[Saved data entries]

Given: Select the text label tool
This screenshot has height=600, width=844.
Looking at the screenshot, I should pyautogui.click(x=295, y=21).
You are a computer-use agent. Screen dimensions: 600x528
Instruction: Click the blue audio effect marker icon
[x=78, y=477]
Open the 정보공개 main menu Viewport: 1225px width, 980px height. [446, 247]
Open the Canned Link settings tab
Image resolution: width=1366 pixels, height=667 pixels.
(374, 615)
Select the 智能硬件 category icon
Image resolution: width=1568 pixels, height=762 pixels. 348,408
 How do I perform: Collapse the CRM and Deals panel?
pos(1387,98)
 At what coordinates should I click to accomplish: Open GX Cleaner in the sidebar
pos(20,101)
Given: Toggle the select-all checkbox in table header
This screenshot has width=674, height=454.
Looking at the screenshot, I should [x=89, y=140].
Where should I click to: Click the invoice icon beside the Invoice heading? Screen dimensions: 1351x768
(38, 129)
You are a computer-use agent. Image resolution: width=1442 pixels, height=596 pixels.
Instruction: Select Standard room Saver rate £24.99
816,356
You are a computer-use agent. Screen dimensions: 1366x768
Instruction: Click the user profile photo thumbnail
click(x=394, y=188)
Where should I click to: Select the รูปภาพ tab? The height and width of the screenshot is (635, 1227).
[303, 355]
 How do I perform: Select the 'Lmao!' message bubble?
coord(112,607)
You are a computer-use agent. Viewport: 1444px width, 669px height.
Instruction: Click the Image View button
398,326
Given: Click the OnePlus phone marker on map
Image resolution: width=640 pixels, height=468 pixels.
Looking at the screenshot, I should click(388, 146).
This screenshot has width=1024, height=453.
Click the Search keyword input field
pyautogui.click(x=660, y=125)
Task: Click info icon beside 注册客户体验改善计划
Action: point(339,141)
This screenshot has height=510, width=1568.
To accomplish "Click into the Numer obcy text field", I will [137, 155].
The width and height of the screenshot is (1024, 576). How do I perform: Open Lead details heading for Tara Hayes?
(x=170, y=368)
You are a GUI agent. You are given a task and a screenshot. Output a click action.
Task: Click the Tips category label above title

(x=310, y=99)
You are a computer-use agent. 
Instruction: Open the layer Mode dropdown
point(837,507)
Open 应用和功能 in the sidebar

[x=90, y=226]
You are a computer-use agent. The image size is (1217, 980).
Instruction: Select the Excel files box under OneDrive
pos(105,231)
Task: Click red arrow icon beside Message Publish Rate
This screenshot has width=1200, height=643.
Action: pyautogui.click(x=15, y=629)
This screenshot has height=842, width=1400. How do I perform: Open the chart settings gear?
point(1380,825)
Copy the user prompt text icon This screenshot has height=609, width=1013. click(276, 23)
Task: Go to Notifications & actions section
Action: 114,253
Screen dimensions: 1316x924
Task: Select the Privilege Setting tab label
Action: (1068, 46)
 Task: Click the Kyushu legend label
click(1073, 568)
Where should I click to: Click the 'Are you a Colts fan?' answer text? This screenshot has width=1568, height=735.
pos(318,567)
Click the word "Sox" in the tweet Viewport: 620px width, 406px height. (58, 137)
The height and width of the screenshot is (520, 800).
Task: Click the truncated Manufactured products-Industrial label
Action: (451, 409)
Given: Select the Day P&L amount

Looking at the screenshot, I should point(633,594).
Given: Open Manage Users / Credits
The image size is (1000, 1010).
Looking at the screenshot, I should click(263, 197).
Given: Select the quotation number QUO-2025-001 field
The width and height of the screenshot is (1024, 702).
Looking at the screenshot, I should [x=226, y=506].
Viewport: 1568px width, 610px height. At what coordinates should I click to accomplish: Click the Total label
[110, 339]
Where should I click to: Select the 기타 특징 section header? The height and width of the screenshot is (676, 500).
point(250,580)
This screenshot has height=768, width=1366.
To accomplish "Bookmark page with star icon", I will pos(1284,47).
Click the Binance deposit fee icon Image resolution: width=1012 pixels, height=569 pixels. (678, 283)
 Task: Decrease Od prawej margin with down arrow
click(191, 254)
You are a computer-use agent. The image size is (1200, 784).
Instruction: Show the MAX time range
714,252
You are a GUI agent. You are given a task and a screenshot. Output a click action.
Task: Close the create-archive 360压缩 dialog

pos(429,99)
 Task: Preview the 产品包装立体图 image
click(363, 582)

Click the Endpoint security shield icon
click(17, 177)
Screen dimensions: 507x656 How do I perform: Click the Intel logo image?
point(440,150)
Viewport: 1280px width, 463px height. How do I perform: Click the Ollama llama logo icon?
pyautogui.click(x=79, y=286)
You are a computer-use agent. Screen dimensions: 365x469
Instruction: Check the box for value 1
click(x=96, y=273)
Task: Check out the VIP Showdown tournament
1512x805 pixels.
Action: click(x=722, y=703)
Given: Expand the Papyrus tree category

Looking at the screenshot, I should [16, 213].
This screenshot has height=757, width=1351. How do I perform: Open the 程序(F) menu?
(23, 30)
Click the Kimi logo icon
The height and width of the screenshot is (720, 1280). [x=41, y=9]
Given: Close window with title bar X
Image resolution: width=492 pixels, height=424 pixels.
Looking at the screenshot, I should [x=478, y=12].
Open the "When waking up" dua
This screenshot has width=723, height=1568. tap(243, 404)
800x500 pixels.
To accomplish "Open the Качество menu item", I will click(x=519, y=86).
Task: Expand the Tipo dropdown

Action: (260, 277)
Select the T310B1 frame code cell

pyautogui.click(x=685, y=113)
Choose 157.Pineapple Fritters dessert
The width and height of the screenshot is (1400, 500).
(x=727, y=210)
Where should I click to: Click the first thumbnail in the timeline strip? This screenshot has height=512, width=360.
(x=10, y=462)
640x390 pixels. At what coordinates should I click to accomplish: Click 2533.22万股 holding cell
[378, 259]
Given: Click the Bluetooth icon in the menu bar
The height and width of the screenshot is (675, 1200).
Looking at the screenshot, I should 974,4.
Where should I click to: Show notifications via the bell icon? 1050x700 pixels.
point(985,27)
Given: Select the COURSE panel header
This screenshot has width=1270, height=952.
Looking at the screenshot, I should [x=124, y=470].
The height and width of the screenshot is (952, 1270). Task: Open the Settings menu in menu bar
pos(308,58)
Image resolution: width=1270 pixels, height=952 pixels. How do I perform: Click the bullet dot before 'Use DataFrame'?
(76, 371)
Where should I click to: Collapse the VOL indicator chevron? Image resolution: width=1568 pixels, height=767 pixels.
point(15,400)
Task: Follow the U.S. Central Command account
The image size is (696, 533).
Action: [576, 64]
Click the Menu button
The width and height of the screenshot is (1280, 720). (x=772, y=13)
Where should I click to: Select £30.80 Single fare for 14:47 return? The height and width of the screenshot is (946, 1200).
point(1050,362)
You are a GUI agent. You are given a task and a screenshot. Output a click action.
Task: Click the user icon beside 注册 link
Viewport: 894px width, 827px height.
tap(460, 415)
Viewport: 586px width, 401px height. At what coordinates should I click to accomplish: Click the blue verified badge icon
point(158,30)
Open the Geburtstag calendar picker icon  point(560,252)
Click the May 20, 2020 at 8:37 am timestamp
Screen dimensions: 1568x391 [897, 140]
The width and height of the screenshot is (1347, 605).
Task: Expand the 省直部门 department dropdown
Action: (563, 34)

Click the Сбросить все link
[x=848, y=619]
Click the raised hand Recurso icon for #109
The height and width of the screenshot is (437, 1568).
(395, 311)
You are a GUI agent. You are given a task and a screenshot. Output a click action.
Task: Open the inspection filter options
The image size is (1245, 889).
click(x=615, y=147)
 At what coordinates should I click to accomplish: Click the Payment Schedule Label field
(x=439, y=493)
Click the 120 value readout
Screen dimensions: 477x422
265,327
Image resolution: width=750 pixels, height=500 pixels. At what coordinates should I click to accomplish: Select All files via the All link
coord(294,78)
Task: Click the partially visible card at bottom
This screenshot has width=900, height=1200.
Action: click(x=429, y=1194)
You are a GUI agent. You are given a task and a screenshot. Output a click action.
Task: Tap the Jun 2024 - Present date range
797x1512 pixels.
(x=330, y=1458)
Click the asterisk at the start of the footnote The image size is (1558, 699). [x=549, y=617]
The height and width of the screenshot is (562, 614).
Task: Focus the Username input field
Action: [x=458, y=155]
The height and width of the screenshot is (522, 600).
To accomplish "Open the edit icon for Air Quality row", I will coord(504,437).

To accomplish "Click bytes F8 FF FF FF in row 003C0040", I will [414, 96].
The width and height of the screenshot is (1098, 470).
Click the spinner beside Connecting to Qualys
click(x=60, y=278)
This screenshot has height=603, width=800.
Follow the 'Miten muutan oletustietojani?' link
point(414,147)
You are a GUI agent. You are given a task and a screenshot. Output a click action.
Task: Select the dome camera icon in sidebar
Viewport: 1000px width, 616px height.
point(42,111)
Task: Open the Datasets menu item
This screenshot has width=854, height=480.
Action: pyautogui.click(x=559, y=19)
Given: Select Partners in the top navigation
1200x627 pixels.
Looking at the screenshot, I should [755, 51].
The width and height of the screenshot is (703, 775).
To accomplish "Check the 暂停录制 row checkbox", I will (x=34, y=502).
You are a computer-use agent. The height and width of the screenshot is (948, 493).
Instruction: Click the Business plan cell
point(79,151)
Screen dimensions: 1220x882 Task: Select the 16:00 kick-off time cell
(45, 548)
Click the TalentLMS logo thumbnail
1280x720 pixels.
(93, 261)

WHAT YOU WILL DO. With the entries above as the source, set down exactly the lines from the one holding "You are a computer-use agent. The height" through the last line, both ends included.

TASK ANSWER.
You are a computer-use agent. The height and width of the screenshot is (948, 493).
Instruction: Click the Business plan cell
point(79,151)
Screen dimensions: 1220x882 Task: Select the 16:00 kick-off time cell
(45, 548)
Click the TalentLMS logo thumbnail
1280x720 pixels.
(93, 261)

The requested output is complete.